Nie ma przeszkód, by budować A2. Ale nie ma ciągle umów

Nie ma już żadnych przeszkód w podpisywaniu umów na dokończenie budowy autostrady A2 - ustalił reporter RMF FM.

Generalna Dyrekcja informuje, że umowy mają zostać podpisane lada dzień. Krajowa Izba Odwoławcza odesłała protest COVEC-u na drugi z odcinków, bo Chińczycy nie wnieśli w terminie wymaganej opłaty.

Urzędnicy przyznają, że zniknęły już ostatnie formalne przeszkody i gdy tylko negocjacje się zakończą, umowy zostaną podpisane. Jednocześnie nie zdradzają żadnych szczegółów, trwających wciąż rozmów, ale nieoficjalnie wiadomo, że wcale nie są one łatwe.

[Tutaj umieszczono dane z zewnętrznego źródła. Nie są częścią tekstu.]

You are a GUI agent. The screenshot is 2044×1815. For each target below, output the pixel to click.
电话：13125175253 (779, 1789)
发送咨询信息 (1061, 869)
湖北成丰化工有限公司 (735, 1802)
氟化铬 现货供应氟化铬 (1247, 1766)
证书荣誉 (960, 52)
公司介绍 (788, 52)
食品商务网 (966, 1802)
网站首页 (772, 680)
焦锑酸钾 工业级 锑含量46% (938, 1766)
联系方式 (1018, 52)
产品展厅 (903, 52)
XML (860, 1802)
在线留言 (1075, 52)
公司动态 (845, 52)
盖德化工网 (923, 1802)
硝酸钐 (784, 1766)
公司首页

Wiedząc, że terminy gonią, wykonawcy mieli zażądać znacznie wyższego wynagrodzenia niż Chińczycy. Teraz urzędnicy muszą zdecydować, czy warto dopłacić za zapewnienie przejezdności przed Euro, skoro nie ma żadnej gwarancji, że uda się tego terminu dotrzymać.

Reklama

Niestety to kontrakt polityczny. Ministrowi infrastruktury zależy, by pochwalić się podpisaną umową. O ewentualnej porażce z powodu długiej zimy dowiemy się już po wyborach.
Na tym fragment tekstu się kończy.